In the second example in recent months of a Medicare Advantage
insurer disputing the federal government’s method of identifying overpayments,
a new HHS Office of Inspector General audit report limited its review to a
group of diagnosis codes that it maintained are at a particular risk for being
miscoded.
Conducted separately from CMS's contract-level Risk Adjustment
Data Validation (RADV) audits that verify the accuracy of payments made to MA
organizations, the recent findings are part of a series of audits in which OIG
is reviewing the accuracy of diagnosis codes submitted to CMS. In a similar
report released in April, OIG estimated that Humana Inc. received nearly $200
million in net overpayments for a contract serving approximately 485,000
enrollees.
In the May report, OIG recommended that Anthem repay the federal
government $3.47 million for net overpayments related to a group of
"high-risk" diagnosis codes, referring to certain disease categories
that are prone to miscoding. OIG identified seven disease groups that have an
elevated risk of being miscoded: acute stroke, acute heart attack, acute stroke
and acute heart attack combination, embolism, vascular claudication, major
depressive disorder, and potentially "mis-keyed" diagnosis codes.

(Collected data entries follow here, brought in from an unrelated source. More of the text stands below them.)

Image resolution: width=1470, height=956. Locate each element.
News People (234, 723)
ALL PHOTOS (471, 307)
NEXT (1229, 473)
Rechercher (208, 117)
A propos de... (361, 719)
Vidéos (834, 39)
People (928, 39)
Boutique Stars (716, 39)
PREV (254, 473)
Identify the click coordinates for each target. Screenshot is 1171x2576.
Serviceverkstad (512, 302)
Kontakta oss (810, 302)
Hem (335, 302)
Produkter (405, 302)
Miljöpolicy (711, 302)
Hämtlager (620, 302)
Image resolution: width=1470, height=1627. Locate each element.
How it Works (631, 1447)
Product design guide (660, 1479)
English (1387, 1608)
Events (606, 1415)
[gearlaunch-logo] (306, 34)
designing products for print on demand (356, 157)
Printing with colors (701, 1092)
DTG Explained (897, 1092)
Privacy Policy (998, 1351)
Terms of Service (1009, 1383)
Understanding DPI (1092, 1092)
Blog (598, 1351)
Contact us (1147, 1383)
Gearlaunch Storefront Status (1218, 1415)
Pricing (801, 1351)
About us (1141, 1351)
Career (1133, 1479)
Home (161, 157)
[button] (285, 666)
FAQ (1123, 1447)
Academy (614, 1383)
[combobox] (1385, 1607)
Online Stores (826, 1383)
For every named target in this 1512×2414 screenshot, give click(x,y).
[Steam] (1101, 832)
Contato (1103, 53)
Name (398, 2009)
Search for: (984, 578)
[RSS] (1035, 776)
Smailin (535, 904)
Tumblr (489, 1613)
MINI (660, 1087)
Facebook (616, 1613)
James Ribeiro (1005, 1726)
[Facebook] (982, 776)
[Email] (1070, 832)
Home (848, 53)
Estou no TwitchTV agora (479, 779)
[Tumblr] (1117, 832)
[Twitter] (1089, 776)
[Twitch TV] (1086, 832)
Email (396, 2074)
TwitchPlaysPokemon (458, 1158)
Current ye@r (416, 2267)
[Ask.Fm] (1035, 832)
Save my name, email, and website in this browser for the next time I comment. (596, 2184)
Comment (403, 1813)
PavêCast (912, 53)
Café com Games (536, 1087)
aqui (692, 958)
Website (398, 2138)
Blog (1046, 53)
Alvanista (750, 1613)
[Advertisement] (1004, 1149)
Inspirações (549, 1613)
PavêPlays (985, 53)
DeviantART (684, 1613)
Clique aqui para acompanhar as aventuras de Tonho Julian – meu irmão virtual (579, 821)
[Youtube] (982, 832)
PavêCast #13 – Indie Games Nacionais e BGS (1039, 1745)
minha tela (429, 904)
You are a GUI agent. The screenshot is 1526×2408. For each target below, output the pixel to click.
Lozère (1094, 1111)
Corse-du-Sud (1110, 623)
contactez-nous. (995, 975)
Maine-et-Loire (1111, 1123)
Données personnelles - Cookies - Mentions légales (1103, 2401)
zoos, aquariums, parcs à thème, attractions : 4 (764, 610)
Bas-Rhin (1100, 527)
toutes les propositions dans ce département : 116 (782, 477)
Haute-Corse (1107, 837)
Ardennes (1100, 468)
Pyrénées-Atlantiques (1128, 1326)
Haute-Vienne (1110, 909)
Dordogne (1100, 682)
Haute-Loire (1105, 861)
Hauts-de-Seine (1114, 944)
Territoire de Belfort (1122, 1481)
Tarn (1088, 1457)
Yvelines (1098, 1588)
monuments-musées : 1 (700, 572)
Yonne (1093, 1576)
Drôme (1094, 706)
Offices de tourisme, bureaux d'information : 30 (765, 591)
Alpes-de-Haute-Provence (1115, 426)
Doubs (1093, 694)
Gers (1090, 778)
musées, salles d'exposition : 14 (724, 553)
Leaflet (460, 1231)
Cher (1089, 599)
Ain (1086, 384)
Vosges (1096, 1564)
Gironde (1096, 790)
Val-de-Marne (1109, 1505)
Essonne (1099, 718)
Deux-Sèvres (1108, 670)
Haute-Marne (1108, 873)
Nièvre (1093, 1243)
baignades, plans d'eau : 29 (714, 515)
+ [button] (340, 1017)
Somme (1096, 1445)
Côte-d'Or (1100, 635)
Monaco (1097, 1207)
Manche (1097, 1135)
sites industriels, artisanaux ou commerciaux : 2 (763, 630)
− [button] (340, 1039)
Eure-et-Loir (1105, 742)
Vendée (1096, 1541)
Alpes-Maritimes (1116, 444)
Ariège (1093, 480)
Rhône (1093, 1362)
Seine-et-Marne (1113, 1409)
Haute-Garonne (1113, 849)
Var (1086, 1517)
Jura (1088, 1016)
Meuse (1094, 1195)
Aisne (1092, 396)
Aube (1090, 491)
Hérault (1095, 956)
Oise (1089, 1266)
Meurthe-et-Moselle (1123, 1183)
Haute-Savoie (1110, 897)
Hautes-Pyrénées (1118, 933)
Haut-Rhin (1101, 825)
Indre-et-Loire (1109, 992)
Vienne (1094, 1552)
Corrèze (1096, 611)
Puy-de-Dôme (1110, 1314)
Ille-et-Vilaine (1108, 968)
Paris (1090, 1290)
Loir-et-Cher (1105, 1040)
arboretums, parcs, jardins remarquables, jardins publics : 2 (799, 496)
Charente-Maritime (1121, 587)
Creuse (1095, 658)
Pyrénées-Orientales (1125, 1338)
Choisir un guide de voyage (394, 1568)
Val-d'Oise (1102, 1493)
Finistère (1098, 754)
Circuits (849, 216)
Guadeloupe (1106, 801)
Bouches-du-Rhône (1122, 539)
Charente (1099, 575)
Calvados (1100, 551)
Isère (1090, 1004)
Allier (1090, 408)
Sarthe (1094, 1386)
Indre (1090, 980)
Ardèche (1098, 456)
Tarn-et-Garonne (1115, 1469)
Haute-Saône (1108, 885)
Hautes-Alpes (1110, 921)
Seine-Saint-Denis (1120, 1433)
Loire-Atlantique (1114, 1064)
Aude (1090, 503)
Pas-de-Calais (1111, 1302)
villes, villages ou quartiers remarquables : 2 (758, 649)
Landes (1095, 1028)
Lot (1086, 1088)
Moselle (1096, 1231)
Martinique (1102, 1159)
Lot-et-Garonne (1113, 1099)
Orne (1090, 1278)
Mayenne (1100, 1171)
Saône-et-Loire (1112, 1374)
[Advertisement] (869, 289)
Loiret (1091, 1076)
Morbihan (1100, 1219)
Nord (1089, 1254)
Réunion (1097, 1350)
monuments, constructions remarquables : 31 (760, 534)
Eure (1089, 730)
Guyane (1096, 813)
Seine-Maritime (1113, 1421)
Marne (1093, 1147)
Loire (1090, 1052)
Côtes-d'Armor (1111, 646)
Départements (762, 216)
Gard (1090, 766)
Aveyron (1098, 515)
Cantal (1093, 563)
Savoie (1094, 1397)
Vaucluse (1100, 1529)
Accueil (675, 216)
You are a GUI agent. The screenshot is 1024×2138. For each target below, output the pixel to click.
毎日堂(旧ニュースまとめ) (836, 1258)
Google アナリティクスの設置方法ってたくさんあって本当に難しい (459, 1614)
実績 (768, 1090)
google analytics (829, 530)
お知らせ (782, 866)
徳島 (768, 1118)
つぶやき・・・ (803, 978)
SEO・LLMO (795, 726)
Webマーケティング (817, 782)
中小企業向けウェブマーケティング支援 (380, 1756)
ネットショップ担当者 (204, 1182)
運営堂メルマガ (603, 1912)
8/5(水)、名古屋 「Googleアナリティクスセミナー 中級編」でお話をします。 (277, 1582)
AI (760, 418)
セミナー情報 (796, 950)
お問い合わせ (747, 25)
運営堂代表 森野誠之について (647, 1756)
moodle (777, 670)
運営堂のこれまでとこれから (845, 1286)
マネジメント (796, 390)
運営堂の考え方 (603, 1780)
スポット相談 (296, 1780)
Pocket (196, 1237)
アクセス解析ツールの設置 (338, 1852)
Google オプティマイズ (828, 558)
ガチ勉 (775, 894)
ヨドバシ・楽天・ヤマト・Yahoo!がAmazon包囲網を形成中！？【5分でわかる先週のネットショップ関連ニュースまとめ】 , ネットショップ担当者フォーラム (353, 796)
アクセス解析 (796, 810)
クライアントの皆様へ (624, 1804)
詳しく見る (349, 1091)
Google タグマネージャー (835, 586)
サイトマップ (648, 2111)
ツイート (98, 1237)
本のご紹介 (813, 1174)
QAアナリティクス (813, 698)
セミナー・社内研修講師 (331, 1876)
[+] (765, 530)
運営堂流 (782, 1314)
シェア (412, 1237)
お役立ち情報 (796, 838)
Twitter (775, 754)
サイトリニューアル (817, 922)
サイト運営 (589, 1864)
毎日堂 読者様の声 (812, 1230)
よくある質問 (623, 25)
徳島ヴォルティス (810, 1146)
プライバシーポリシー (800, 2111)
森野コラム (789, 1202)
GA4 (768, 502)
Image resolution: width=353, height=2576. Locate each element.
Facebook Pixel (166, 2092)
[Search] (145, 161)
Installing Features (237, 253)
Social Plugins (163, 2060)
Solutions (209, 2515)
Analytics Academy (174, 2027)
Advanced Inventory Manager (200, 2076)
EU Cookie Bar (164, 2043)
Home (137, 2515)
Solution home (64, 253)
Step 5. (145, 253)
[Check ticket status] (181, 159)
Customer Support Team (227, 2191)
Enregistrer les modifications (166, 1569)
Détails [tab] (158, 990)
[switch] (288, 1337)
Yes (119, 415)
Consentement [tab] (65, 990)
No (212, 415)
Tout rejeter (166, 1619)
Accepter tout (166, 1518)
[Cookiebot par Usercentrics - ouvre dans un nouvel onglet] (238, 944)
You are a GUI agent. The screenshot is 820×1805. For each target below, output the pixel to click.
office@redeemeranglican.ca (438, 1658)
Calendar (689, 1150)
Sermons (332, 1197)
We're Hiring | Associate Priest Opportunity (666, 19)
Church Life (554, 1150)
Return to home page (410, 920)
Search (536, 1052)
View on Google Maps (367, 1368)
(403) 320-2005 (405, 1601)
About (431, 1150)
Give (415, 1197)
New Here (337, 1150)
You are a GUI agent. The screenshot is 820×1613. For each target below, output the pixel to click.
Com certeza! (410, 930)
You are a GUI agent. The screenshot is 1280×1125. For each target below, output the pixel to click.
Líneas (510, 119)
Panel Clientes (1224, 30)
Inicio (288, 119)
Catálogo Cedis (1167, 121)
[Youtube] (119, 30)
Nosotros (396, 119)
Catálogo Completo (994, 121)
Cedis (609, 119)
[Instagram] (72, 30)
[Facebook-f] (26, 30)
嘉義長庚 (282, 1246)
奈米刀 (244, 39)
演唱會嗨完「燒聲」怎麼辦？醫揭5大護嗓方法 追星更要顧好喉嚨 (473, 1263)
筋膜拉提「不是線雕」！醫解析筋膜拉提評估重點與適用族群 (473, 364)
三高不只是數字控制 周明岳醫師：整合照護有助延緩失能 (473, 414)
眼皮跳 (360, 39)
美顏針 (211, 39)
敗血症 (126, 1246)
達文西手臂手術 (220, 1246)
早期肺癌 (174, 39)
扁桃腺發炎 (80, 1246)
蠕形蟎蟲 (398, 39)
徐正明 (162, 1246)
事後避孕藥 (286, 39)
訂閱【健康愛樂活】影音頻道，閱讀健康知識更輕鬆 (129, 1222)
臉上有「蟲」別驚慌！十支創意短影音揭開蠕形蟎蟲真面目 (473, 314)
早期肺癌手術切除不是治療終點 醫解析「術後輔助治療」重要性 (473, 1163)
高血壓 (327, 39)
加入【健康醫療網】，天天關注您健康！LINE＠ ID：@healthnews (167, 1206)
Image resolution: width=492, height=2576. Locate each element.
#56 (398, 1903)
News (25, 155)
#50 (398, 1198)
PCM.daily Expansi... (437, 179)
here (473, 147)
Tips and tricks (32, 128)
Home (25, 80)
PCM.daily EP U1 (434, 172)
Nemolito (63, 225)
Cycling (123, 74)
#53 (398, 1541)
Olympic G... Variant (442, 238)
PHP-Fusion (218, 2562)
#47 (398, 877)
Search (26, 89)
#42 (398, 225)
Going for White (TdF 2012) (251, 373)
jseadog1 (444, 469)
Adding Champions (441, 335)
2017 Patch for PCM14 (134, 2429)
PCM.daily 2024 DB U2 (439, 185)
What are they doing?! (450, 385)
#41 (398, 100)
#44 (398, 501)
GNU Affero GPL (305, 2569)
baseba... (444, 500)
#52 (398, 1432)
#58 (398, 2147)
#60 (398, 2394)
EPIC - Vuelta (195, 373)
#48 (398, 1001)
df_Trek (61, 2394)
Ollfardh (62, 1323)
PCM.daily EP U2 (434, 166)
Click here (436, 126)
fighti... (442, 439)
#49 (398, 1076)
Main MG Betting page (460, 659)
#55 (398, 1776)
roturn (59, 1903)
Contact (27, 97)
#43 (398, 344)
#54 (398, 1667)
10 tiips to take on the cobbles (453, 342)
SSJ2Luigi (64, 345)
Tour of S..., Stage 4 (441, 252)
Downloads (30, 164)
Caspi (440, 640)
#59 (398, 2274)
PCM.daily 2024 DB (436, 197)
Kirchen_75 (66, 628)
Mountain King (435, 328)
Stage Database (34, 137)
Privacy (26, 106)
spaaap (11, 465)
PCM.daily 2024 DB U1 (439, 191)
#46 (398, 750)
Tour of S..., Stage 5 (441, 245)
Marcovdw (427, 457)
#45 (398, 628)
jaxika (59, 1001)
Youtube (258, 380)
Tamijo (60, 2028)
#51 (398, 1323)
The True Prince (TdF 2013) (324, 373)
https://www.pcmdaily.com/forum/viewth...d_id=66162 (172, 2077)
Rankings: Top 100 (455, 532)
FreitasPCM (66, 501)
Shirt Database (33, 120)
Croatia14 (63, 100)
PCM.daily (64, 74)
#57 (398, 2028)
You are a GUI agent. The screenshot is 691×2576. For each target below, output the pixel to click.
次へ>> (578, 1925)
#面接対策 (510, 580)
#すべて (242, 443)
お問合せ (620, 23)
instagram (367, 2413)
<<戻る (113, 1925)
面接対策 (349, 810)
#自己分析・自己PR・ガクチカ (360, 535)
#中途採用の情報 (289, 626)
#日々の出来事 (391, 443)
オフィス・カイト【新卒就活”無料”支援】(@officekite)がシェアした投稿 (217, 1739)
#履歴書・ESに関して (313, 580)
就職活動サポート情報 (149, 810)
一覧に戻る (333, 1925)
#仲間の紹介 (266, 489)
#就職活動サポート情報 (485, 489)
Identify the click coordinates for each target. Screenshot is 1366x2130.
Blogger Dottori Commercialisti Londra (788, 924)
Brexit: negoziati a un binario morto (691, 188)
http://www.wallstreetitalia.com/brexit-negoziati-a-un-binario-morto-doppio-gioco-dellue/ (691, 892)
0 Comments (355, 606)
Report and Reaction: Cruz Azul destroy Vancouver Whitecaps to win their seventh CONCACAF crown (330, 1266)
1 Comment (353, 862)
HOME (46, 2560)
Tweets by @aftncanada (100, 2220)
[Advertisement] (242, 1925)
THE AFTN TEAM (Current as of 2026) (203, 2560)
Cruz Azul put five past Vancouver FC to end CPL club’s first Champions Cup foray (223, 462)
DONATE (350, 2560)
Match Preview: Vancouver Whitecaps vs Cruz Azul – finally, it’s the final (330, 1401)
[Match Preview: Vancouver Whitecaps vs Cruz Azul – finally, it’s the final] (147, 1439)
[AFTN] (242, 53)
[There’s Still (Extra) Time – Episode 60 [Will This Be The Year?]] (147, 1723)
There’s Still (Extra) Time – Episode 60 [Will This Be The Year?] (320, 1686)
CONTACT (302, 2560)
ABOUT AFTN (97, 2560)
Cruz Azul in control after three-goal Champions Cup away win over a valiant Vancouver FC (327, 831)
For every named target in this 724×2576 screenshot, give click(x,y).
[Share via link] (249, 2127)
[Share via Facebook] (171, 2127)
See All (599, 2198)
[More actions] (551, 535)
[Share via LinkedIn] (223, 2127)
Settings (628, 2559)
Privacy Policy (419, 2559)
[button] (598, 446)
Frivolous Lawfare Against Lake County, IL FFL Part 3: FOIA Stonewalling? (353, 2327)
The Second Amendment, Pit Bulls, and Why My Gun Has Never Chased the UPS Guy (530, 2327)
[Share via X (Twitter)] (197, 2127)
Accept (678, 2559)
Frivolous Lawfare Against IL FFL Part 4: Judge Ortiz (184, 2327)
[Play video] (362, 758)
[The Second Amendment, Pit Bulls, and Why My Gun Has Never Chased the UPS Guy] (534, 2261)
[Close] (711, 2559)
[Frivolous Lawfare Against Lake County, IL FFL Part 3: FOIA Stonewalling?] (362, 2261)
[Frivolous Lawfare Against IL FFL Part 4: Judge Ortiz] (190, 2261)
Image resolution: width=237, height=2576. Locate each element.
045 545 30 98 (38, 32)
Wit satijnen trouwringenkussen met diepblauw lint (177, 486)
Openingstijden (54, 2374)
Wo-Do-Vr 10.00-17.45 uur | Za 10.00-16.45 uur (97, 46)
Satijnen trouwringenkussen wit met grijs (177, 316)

OIG suggested that these coding inaccuracies were due to
Anthem's inadequate procedures to detect and correct noncompliance. In a
statement emailed to AIS Health, Anthem maintained that it complied with MA
regulations when submitting the diagnosis codes in question and pointed out that
OIG "did not identify any specific deficiencies in our programs through
its audit."
Kirk Martindale, vice president of the data audit group within
ATTAC Consulting Group, says it is imperative that MA plan sponsors have robust
medical record review and audit procedures in place, particularly around those
high-risk diagnosis code groups, to ensure that the codes they submit to CMS
are accurate and can be backed by medical record documentation.
Similar to Humana, Anthem did not agree with OIG's findings and
recommendations. Among its gripes, the insurer argued that the report: included
inaccurate findings specific for major depressive disorder and embolism, relied
on "sampling and review methodologies that are improperly skewed toward
identifying 'overpayments,'" and used a lower confidence interval that is
not as statistically sound as the higher interval used by CMS in its RADV
audits.
OIG, however, disputed Anthem's characterization of its net
overpayment calculations as skewed and biased and maintained that it used a
statistically valid sampling methodology.